La récente baisse de 50 points du taux directeur s’inscrit dans ce cercle vicieux et soulève plusieurs questions majeures telles que,
1. Cible d’inflation et rigueur méthodologique : une approche discutable ?
Quelle cible d’inflation a guidé cette décision alors que la BCT applique une approche discrétionnaire ? Si elle repose sur une projection univariée, cette méthodologie simpliste ignore les interactions entre politique monétaire, dynamique budgétaire (avec une dette publique dépassant 80 % du PIB) et comportements des agents économiques. À l’inverse, un modèle d’équilibre général dynamique supposerait une formalisation claire des canaux de transmission, notamment :
- L’effet du taux directeur sur le crédit aux PME, qui représente seulement 3 % du PIB en Tunisie contre 15 % dans des économies émergentes comparables.
- L’impact du taux de change flexible – mais administré – sur l’inflation importée, sachant que 40 % du panier de consommation dépend des importations.
Par ailleurs, l’absence de référence explicite à une règle de Taylor, couramment utilisée comme benchmark bien qu’inadaptée aux économies sans coordination budgétaire et monétaire, pose question. Si une telle coordination existe, sur quelles projections de solde primaire (déficitaire depuis 2010) repose-t-elle ?
2. Taux de rémunération de l’épargne : un pari keynésien risqué
La baisse du taux de rémunération de l’épargne repose sur l’hypothèse – discutable – selon laquelle la demande de monnaie serait très élastique aux taux d’intérêt. Or, dans un contexte où les préférences temporelles sont orientées vers le présent (avec un taux d’épargne des ménages à seulement 7,13 % en 2023 contre 25 % en moyenne dans les pays émergents), cette mesure risque de :
- Stimuler la consommation courante et contrebalancer la tendance baissière des pressions inflationnistes; et,
- Accélérer la dépréciation du dinar par le biais d’importations croissantes.

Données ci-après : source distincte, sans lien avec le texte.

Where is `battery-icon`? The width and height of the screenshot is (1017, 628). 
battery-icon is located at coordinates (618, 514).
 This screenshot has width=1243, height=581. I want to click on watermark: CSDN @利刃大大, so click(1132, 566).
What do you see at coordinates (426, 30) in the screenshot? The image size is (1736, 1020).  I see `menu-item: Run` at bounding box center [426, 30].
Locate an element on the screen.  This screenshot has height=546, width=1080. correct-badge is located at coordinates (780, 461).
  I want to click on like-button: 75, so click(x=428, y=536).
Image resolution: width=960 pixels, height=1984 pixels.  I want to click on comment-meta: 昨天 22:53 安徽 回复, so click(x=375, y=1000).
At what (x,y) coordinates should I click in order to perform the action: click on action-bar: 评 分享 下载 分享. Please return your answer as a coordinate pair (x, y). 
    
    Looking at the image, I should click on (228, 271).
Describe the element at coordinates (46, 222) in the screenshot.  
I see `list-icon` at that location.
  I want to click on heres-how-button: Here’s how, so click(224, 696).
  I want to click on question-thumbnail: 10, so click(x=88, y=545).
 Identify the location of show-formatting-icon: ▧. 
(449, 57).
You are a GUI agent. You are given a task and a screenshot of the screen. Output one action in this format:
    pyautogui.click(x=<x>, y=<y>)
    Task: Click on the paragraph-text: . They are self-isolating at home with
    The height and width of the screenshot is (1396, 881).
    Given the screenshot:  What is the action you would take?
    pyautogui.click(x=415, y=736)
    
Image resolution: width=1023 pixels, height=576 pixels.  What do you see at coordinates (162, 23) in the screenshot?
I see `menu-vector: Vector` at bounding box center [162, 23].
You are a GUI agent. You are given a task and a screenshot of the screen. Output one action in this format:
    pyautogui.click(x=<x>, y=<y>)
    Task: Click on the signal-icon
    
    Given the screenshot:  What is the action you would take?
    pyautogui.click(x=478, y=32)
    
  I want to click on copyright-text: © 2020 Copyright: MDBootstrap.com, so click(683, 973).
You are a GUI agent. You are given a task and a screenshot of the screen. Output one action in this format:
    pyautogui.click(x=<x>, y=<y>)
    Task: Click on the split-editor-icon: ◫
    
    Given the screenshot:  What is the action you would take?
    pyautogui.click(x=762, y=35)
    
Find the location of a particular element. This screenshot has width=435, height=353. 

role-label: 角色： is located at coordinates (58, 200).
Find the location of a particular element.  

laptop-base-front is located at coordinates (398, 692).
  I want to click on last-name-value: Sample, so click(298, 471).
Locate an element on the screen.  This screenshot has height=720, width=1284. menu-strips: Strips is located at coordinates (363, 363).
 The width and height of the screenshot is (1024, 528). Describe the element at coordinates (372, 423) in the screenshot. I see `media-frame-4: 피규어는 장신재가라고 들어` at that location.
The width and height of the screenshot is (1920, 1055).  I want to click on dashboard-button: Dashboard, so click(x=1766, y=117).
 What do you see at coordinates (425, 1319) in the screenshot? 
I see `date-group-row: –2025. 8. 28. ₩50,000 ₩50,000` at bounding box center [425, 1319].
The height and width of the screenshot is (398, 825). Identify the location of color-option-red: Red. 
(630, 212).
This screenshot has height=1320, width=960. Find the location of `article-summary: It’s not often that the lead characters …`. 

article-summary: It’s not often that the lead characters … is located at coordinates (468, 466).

3. Le dilemme des réserves de change : un enjeu sous-jacent
Une justification implicite de la baisse du taux directeur pourrait être liée à la gestion des réserves de change, qui ne couvrent que quelques mois d’importations. En théorie, un taux plus bas pourrait décourager la thésaurisation en devises, qui représente environ 20 % des dépôts bancaires. Cependant, cet effet reste conditionné à la crédibilité du cadre monétaire, fragilisé par un passif extérieur atteignant 185 % des exportations.
4. Un taux directeur à 7,5 % : un optimum illusoire ?
Le maintien du taux directeur à 7,5 % est-il cohérent avec les objectifs affichés ? Une comparaison avec le taux d’intérêt naturel, (estimé à 4,5 % par le FMI en 2022), laisse entrevoir un biais restrictif. Pourtant, un output gap de -3,2 % en 2023 plaiderait en faveur d’un assouplissement plus marqué. Cette contradiction illustre le cœur du dilemme, à savoir en l’absence d’instruments complémentaires (contrôle du crédit, politique macroprudentielle effectivement active), le taux directeur seul ne peut assurer l’équilibre entre des objectifs souvent conflictuels.
Ainsi, la politique monétaire actuelle semble évoluer dans un cadre limité, oscillant entre des impératifs de stabilité et des contraintes structurelles profondes. Une refonte des instruments et une meilleure articulation entre objectifs budgétaires et monétaires apparaissent comme des prérequis incontournables pour une gestion plus cohérente et efficace.